== EXCERPTED RECORDS ==
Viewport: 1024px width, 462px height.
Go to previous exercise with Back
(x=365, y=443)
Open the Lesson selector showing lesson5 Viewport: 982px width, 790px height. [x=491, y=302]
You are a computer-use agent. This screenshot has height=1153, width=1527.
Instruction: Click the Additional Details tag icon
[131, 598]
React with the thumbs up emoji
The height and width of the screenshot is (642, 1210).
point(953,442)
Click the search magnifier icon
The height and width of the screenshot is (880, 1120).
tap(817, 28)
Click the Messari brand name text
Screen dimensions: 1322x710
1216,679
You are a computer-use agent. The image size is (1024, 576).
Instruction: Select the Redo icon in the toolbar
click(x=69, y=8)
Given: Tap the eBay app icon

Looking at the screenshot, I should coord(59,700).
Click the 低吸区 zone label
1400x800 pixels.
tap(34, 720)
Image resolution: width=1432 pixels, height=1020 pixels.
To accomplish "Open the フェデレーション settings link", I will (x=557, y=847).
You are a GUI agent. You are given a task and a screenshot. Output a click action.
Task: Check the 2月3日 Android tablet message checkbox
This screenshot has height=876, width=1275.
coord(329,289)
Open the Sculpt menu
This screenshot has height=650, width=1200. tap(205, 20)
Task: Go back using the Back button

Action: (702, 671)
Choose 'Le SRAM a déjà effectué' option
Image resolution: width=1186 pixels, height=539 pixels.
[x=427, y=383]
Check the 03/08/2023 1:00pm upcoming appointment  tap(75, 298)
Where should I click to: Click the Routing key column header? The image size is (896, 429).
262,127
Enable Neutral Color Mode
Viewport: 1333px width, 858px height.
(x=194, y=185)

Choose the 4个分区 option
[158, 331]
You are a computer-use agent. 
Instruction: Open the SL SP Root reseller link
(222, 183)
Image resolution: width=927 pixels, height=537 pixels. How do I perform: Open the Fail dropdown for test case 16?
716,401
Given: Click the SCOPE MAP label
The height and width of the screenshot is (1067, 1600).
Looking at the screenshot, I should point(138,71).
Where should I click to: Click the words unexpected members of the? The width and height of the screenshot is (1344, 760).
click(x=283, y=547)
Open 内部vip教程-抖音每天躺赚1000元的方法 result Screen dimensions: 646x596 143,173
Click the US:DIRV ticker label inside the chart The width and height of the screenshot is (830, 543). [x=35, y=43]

== WHAT THE TASK REQUIRES ==
Find and copy each line of the material that holds the word "agent".

== EXERCISE RESULT ==
You are a computer-use agent. This screenshot has height=1153, width=1527.
You are a computer-use agent. The image size is (1024, 576).
You are a GUI agent. You are given a task and a screenshot. Output a click action.
You are a computer-use agent. 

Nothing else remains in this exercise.